市場の夢が映しているもの

並んだ品物の多さは豊かさではなく選択肢の多さとして読まれ、シャッターの下りた市場はその反対を受け持ちます。市場の夢は古くから、選ぶことの難しさを映す絵として扱われてきました。

買った物ではなく、値切ったときの言い合いのほうを覚えている。市場の夢にはそういう報告が目立ちます。解釈はそれを、起きているあいだに何かを求める労力の記録として長く読んできました。昇給でも、頼みごとでも、仕事の分担を公平にしてほしいという申し出でも同じです。古い解釈の伝統で市場が立っていたのは交換の場所で、持っているもの、欲しいもの、その二つのあいだにある値段が読みの中心とされます。

賑わう市場と、閉まった市場

果物や布やパンが並ぶ市場は、豊かさというより選択肢の多さとして読まれます。道がいくつも開いているのに、どれを選ぶ理由もはっきりしない時期にこの映像がよく現れるのはそのためです。シャッターが下り、ごみが風に転がる空の市場は反対の扱いを受けます。選ぶ時期が過ぎたという感覚か、そもそも並んでいたものが欲しくなかったという感覚です。古典的な夢の本は、賑わう市場を社会そのものの絵として扱いました。何にも値がつき、何もが交渉の対象になる場所という意味です。

買う側か、売る側か

屋台は差し出されたもので、見て回ることは決めかねている時間です。買った直後に後悔する夢は、すでに決めたことへの迷いと結びつけられます。屋台のあいだで荷物を見失う夢は、賑やかな場所で自分の分を守れない不安として読まれます。買う側ではなく売る側に立っている夢は、自分から差し出して値踏みされることとして扱われます。値札が読めない、持ち合わせが足りないという場面も報告され、どちらも量りかねている状態の絵とされます。

自分の年月の中の市場

市場は、多くの人が実際に歩いたことのある場所でもあり、しかも人生の節目に歩いていることが少なくありません。土曜の市のそばで育ち、屋台の手伝いをしていた人は、辞典には予想できない温かさをこの映像に持ち込みます。混み合った市で親とはぐれた記憶のある人が持ち込むものは、まったく別のものです。この夢が買い物や臨時収入や損失を言い当てることはありません。眠っているあいだに何かを量りにかけていた、その様子を言葉にする方法の一つです。

よくある質問

市場の夢はお金が入る知らせですか?
そう語る言い伝えはありますが、出来事を告げるものとしては扱われません。
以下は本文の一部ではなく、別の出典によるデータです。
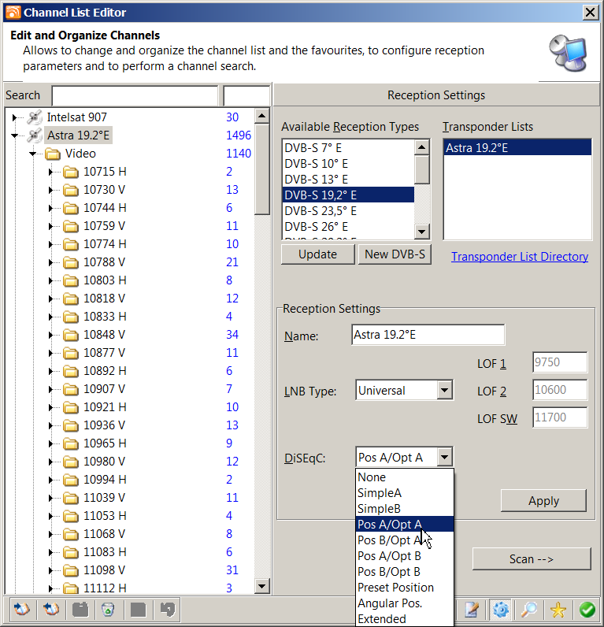
Task: Click the magnifying glass scan icon
Action: point(529,609)
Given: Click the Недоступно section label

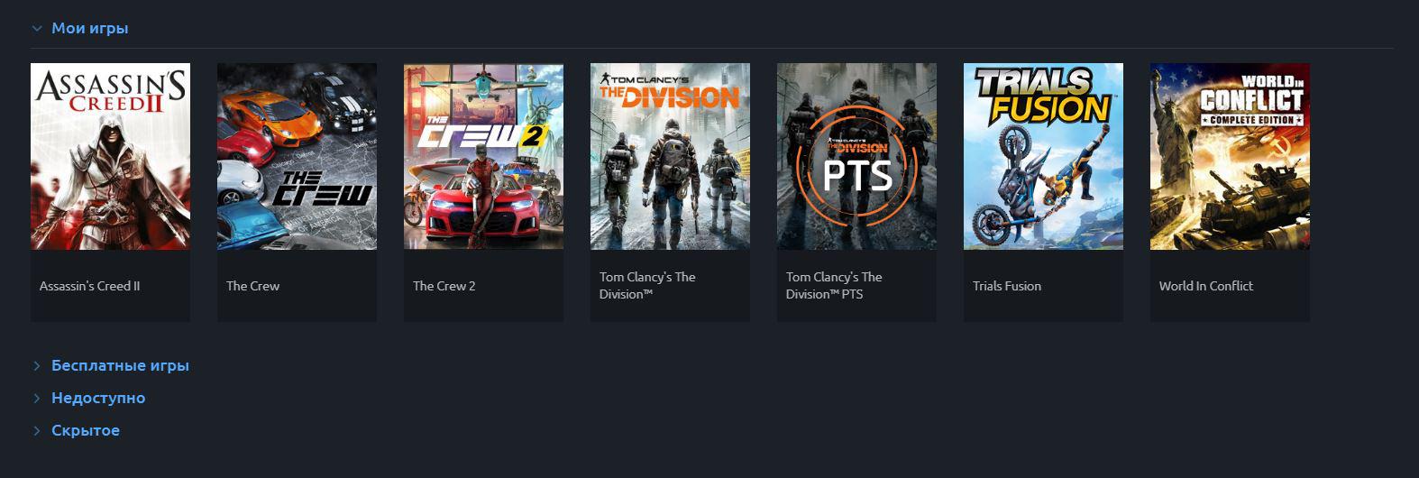Looking at the screenshot, I should 98,399.
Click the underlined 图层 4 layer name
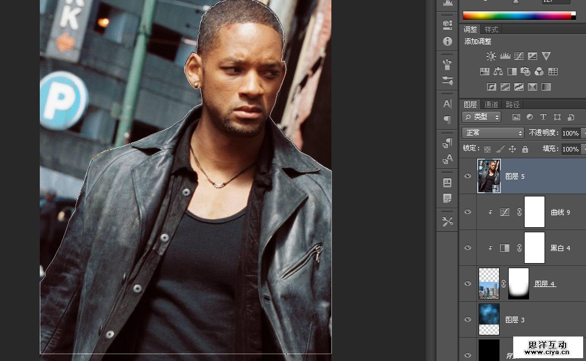586x361 pixels. [545, 284]
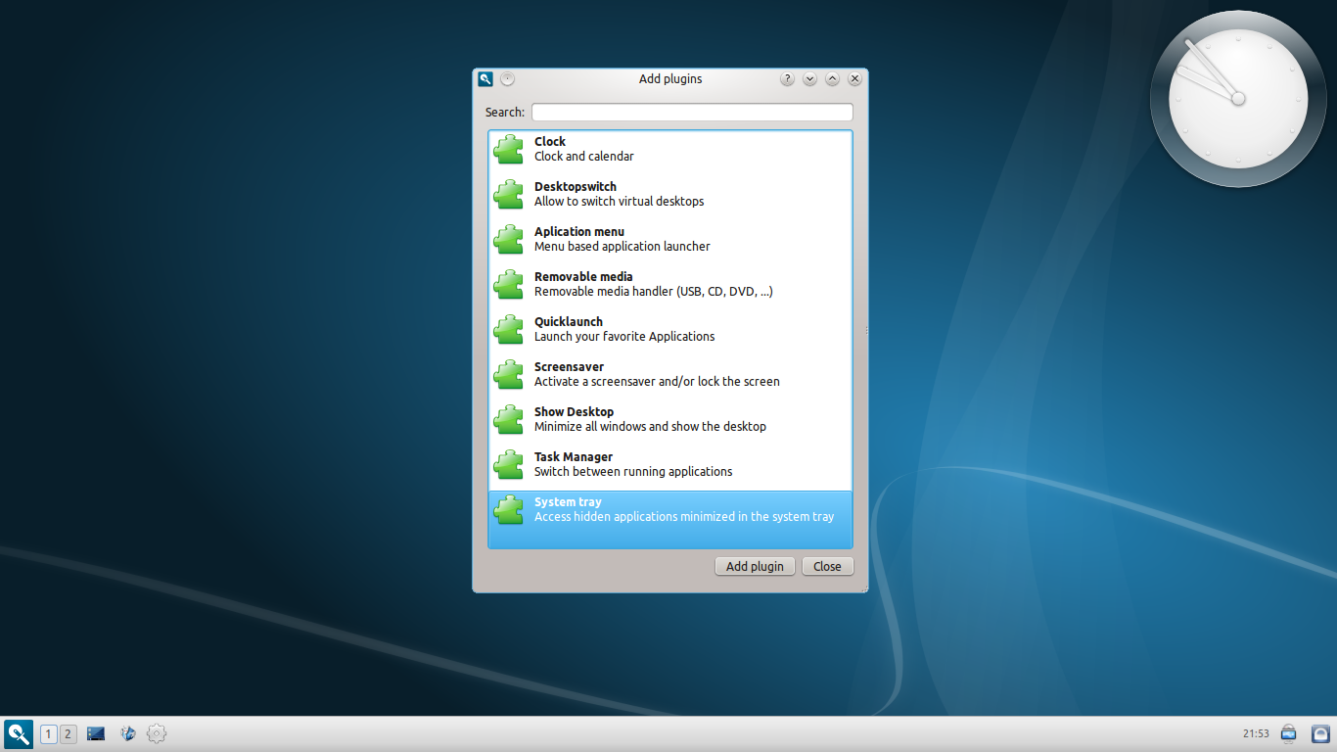
Task: Click the show desktop icon in the panel
Action: pos(96,733)
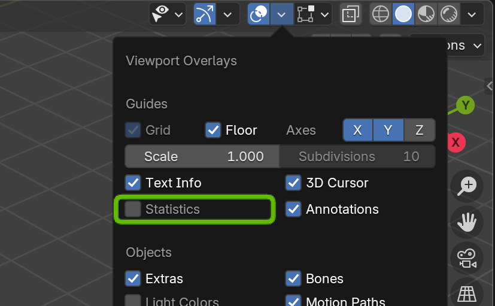Toggle the X axis display button

pyautogui.click(x=358, y=130)
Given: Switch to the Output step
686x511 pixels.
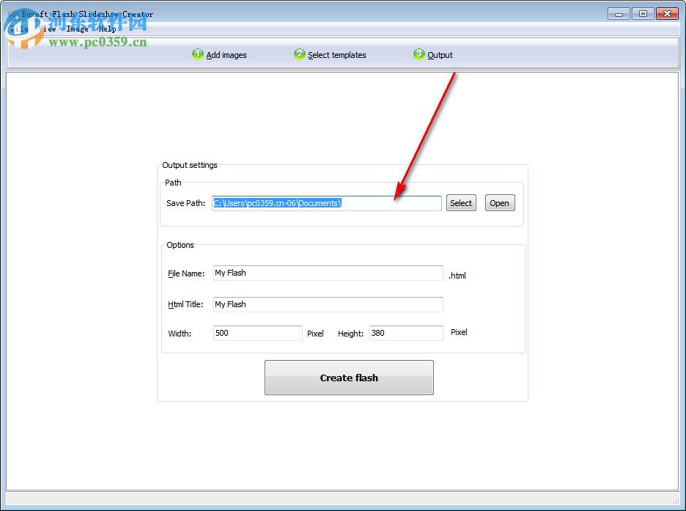Looking at the screenshot, I should tap(440, 54).
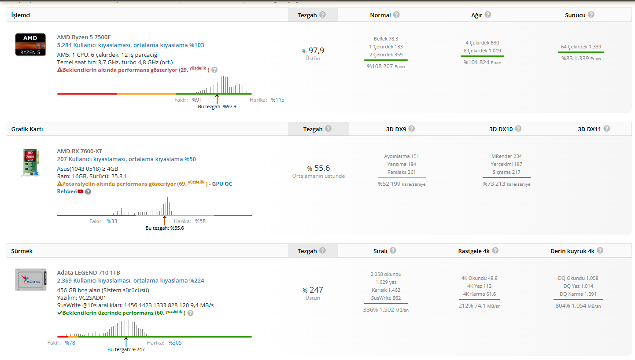Open the AMD Ryzen 5 7500F user benchmarks link
This screenshot has width=635, height=360.
[130, 45]
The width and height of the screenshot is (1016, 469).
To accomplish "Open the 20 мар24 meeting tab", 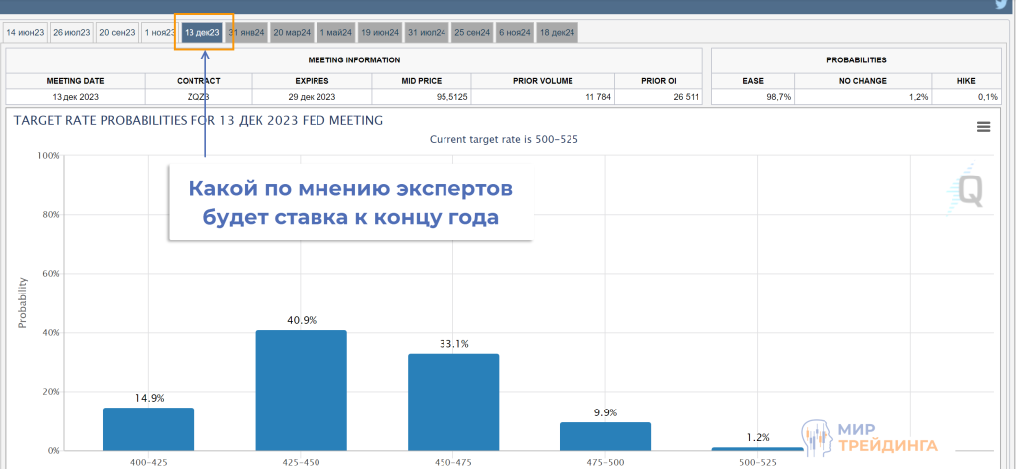I will 292,33.
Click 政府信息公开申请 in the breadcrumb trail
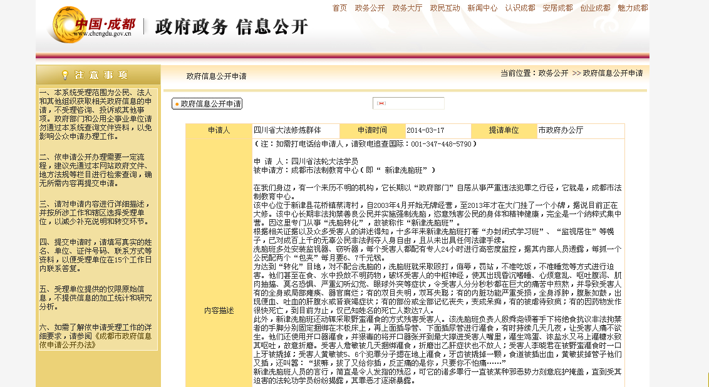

市場は交換と値づけの象徴として読まれてきたため、金額よりも、何を差し出して何を受け取ろうとしていたかのほうが手がかりになります。
市場の夢が落ち着かないのはなぜですか?
一度に処理できる量を超えた音と人と選択肢が並ぶためだとされます。選び切れない時期と重なりやすい映像でもあり、疲れている時期に賑やかな場面を見ること自体はありふれています。